A ray of hope in her restless, head-scarcely-above-water existence appears in the form of Riquet (Fabrizio Rongione), who runs a street food stand selling hot waffles; he offers her a place to live and — in the only scene that recalls some of the dry humor of “The Promise” — makes vaguely romantic approaches to her over a meager meal in his grungy apartment. Rosetta gets a bad attack of her recurrent stomach cramps and ankles precipitously — but then returns for something she’s forgotten and asks to sleep over (platonically).
Thanks to Riquet, Rosetta finally gets a job at the bakery, but then is suddenly replaced under a flimsy excuse by the boss (Olivier Gourmet). Determined to get a job at any cost, she ends up betraying the trust and friendliness of Riquet, who’s been quietly cheating the bakery’s owner.
Pic undoubtedly has some powerful moments, mostly centered on scenes in which Rosetta, with whom the audience is expected to sympathize, behaves in shockingly self-protective ways. When Riquet is drowning in a river after trying to trying to help her, she pauses for an agonizing time before deciding to save him; and when she calculatingly betrays him to his boss, she even turns up to face him as he’s fired on the spot.
But the setting of the movie — overcast, wintry urban landscapes, muddy fields and so on — and the antsy visual style — handheld camerawork following her around, often from behind — will turn off many viewers, and the Dardennes pull no dramatic rabbits out of a hat at the end to put any kind of twist or transfiguration on the material.

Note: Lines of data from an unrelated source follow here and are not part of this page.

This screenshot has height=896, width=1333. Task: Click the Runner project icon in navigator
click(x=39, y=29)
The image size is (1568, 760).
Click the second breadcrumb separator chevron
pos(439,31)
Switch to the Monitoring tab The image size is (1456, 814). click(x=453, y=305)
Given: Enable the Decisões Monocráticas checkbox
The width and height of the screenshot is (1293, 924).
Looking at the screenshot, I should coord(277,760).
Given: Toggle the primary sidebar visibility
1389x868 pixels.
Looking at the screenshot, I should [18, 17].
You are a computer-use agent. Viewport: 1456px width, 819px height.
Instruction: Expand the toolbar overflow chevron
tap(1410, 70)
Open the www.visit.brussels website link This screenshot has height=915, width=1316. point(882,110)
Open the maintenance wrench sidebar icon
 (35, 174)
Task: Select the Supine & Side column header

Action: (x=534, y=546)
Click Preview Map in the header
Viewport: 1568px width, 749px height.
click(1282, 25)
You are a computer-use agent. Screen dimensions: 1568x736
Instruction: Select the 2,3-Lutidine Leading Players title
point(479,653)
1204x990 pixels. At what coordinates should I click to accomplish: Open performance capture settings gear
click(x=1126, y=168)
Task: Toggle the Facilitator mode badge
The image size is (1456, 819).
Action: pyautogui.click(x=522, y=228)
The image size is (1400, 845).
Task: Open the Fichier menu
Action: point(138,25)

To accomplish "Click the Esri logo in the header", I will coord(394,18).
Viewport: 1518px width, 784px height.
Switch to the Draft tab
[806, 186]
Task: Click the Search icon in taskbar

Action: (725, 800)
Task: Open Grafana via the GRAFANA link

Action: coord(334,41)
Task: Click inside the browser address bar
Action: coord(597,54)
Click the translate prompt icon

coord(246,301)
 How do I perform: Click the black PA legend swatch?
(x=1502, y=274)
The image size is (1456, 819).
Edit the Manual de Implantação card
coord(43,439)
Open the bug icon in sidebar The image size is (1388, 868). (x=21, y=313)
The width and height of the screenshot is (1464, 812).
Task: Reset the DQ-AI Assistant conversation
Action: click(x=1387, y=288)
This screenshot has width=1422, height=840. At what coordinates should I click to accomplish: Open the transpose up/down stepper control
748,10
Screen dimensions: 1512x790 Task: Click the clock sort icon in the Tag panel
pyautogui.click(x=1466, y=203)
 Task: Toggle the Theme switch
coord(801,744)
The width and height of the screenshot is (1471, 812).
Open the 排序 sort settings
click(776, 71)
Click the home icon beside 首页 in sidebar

What the movie does have is a striking perf by 18-year-old non-pro Dequenne who, in her stocky determination, recalls Hungarian actress Lili Monori, working-class heroine of several classic Marta Meszaros movies (“Nine Months”) some 20 years ago. In the handful of pic’s quieter moments, she also shows the makings of an actress beyond the sheer physical parameters of her role. Rongione is simply OK, and other perfs are standard and fleeting.